- _Data in this exercise_
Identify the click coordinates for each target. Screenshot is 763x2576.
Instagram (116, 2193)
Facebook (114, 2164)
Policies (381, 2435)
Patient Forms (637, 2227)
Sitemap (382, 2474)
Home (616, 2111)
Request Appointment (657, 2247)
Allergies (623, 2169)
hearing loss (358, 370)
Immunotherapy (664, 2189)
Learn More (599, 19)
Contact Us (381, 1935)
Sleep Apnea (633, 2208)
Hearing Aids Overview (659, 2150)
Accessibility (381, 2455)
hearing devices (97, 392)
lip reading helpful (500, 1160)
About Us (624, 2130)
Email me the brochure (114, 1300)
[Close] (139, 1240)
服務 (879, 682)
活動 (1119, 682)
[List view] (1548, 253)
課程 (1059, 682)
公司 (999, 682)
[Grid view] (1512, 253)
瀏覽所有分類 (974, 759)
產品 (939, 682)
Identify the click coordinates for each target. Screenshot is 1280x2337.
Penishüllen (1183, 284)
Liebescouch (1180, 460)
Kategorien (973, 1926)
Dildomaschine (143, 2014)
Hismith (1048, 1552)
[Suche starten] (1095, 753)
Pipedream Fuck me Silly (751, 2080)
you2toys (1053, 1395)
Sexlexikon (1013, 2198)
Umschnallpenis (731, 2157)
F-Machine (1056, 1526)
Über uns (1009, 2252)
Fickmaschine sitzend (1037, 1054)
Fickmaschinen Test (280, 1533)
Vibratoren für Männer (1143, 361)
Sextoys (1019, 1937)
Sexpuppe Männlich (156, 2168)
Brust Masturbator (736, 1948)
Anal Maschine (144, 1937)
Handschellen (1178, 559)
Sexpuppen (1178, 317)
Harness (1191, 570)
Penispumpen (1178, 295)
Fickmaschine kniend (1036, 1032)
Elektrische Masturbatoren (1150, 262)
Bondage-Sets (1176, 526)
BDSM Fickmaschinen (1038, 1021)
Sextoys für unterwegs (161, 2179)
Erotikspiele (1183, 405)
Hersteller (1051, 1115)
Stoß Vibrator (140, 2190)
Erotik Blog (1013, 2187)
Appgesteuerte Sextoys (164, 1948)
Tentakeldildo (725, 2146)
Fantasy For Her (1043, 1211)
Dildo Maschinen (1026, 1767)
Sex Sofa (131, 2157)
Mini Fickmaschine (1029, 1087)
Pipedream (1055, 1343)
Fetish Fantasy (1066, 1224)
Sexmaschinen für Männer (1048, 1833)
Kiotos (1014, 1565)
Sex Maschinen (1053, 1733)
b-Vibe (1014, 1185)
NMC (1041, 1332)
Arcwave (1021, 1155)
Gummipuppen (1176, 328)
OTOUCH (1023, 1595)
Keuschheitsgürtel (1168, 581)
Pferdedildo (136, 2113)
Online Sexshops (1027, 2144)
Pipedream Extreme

- _About this task_
Nothing but the lines from the line that contains "Vibratoren für Männer (1143, 361)" to the last line of the records above should appear in the answer; please copy them exactly.

- _Response to the task_
Vibratoren für Männer (1143, 361)
Sextoys (1019, 1937)
Sexpuppe Männlich (156, 2168)
Brust Masturbator (736, 1948)
Anal Maschine (144, 1937)
Handschellen (1178, 559)
Sexpuppen (1178, 317)
Harness (1191, 570)
Penispumpen (1178, 295)
Fickmaschine kniend (1036, 1032)
Elektrische Masturbatoren (1150, 262)
Bondage-Sets (1176, 526)
BDSM Fickmaschinen (1038, 1021)
Sextoys für unterwegs (161, 2179)
Erotikspiele (1183, 405)
Hersteller (1051, 1115)
Stoß Vibrator (140, 2190)
Erotik Blog (1013, 2187)
Appgesteuerte Sextoys (164, 1948)
Tentakeldildo (725, 2146)
Fantasy For Her (1043, 1211)
Dildo Maschinen (1026, 1767)
Sex Sofa (131, 2157)
Mini Fickmaschine (1029, 1087)
Pipedream (1055, 1343)
Fetish Fantasy (1066, 1224)
Sexmaschinen für Männer (1048, 1833)
Kiotos (1014, 1565)
Sex Maschinen (1053, 1733)
b-Vibe (1014, 1185)
NMC (1041, 1332)
Arcwave (1021, 1155)
Gummipuppen (1176, 328)
OTOUCH (1023, 1595)
Keuschheitsgürtel (1168, 581)
Pferdedildo (136, 2113)
Online Sexshops (1027, 2144)
Pipedream Extreme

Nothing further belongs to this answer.